- [What is needed]
Every line below from the one with "Where should I" through the one with "Click Fixed OPD" is to be repeated exactly, with no picture among them.

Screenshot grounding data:
# # # #
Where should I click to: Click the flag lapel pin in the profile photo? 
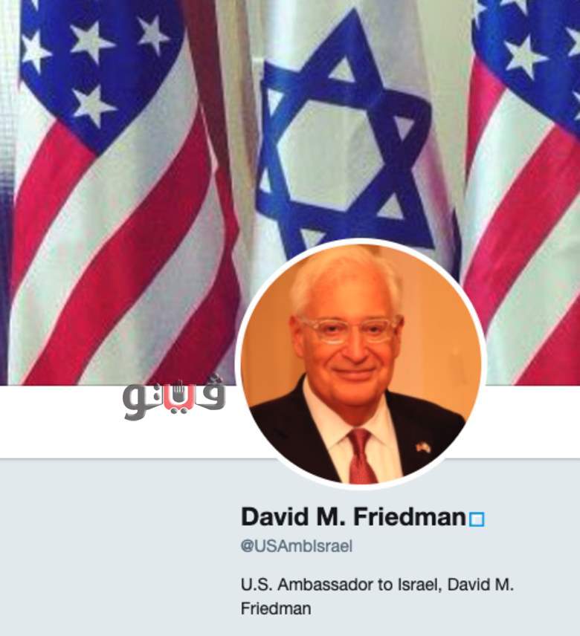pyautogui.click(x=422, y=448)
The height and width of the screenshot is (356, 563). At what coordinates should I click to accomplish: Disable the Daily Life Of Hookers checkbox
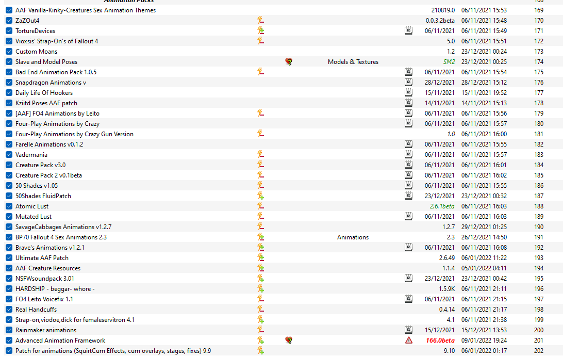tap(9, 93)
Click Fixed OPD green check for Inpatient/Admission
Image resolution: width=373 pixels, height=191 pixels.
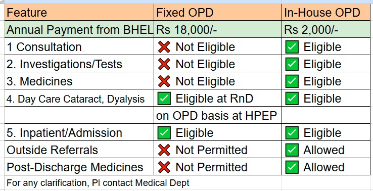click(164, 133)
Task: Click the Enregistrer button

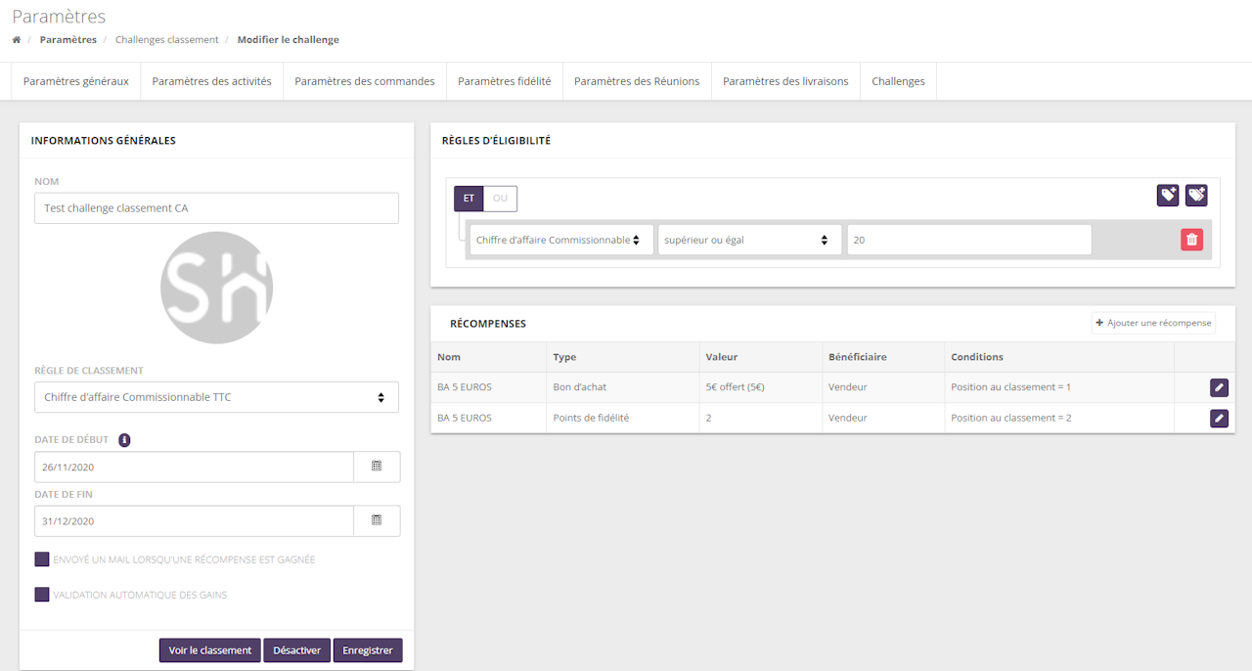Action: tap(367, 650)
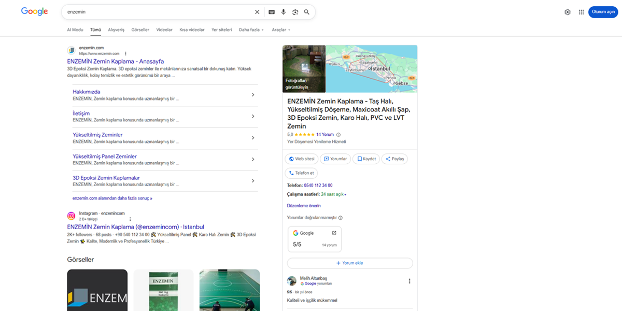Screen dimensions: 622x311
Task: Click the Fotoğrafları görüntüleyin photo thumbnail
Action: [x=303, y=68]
# # # #
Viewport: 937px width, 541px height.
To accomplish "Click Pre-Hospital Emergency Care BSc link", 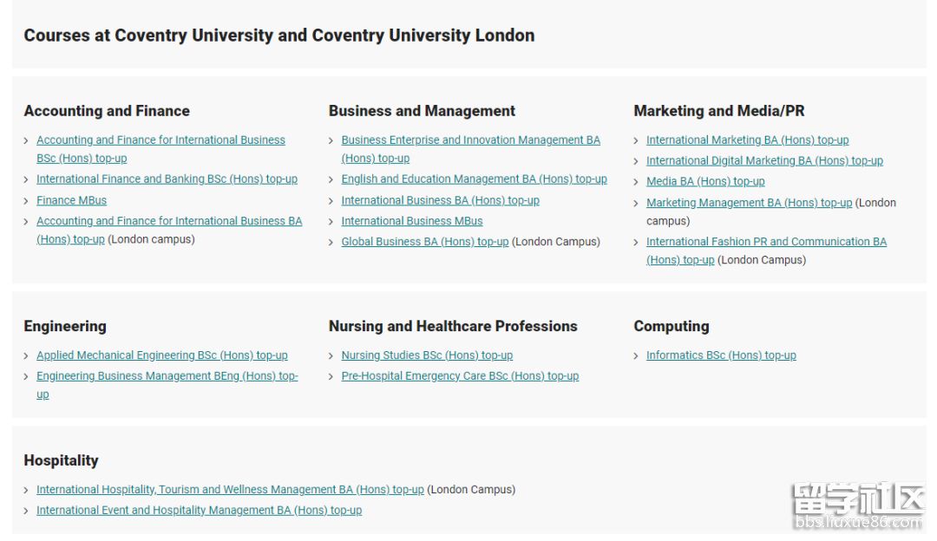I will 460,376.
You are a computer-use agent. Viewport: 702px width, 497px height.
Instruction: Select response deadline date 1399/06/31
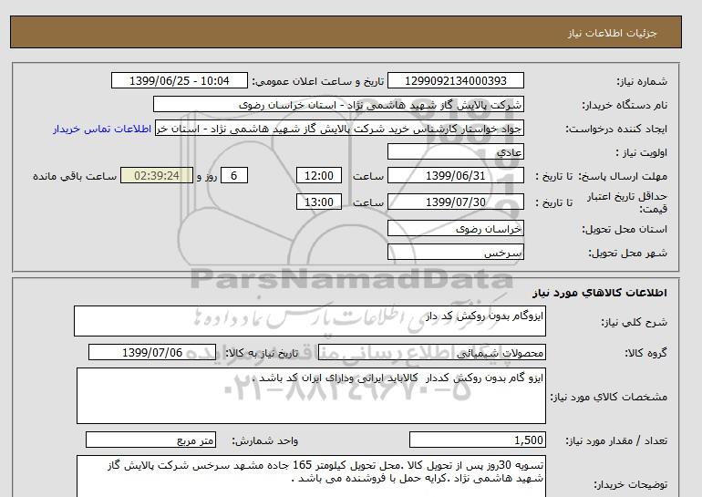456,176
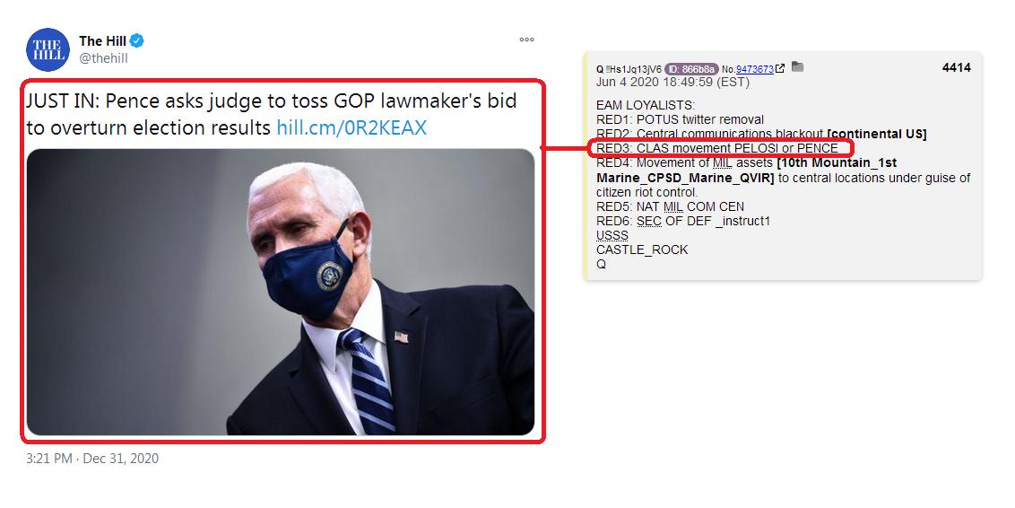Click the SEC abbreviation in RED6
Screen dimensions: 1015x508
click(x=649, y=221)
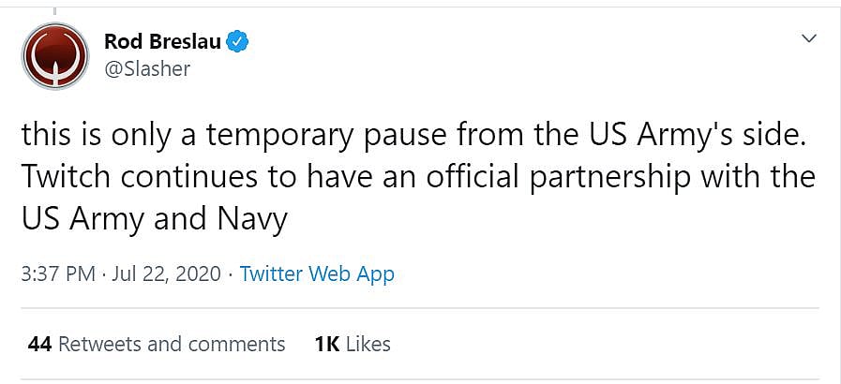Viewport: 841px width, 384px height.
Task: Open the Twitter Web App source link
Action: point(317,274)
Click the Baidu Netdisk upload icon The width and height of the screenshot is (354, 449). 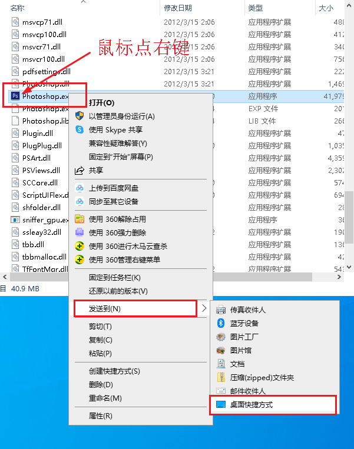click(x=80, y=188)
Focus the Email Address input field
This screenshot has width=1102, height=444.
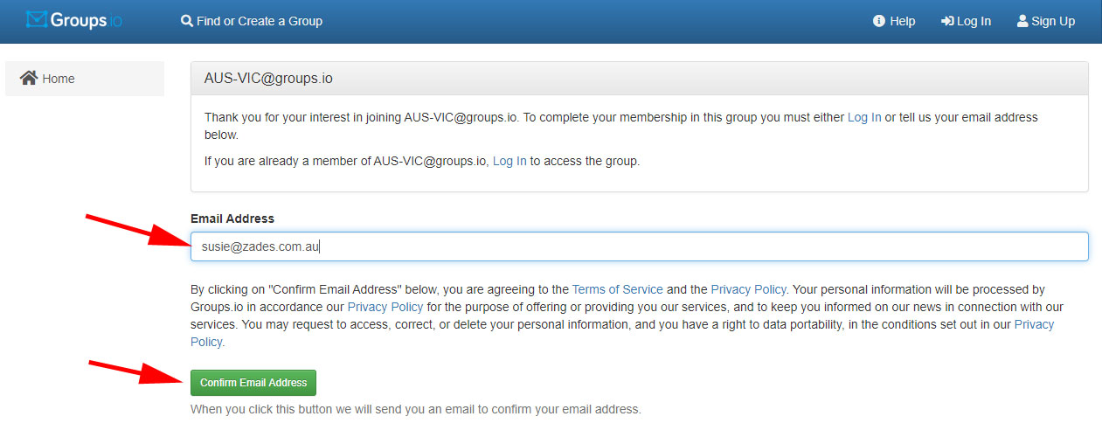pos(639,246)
# # # #
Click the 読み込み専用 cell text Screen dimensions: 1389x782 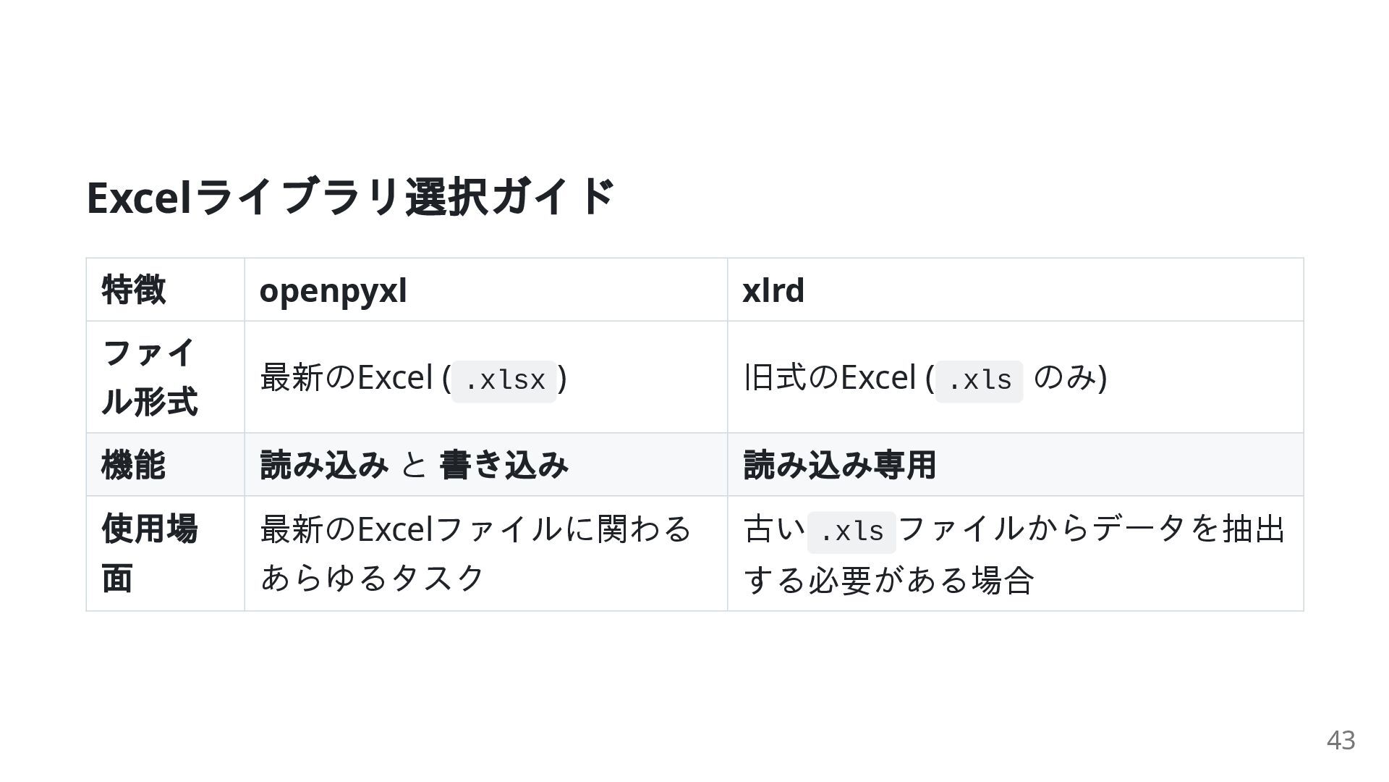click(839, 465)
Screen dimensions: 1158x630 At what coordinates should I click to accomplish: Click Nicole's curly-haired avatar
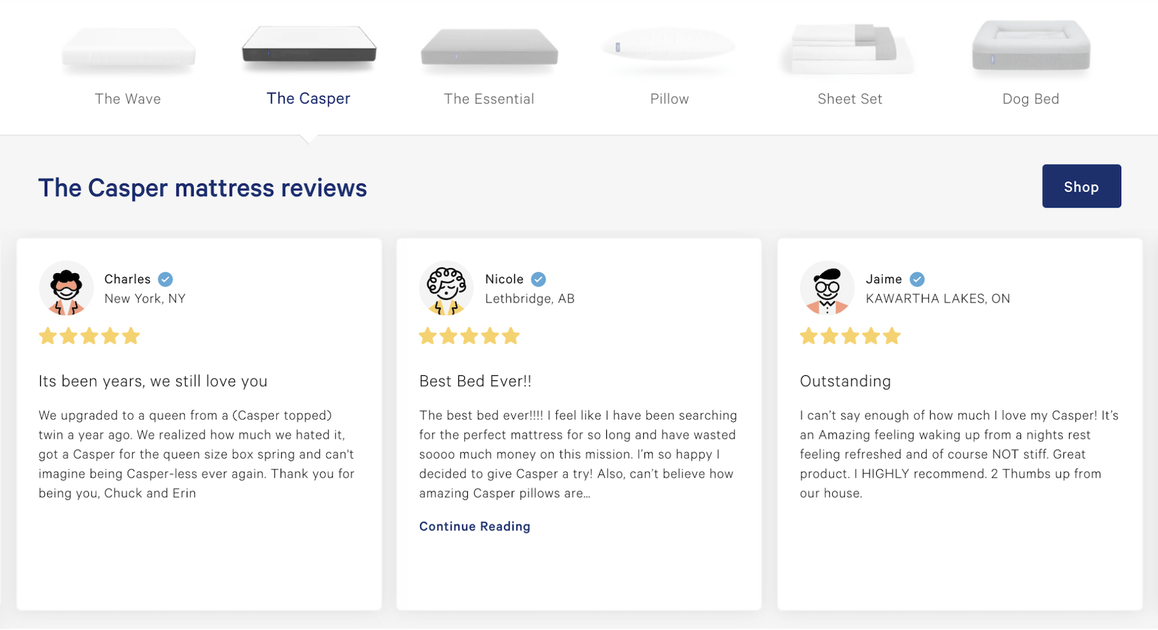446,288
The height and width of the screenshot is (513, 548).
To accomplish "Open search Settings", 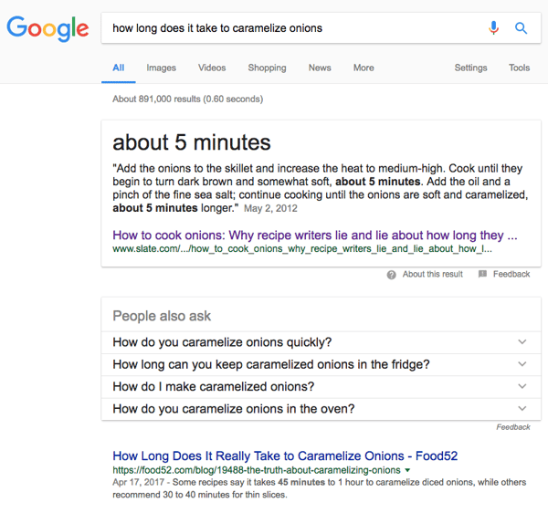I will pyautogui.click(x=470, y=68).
# # # #
- [The answer]
Where should I click to: Click the flag lapel pin in the profile photo? 
pyautogui.click(x=422, y=448)
The height and width of the screenshot is (356, 563). At what coordinates should I click to accomplish: Disable the Daily Life Of Hookers checkbox
tap(9, 93)
Click Fixed OPD green check for Inpatient/Admission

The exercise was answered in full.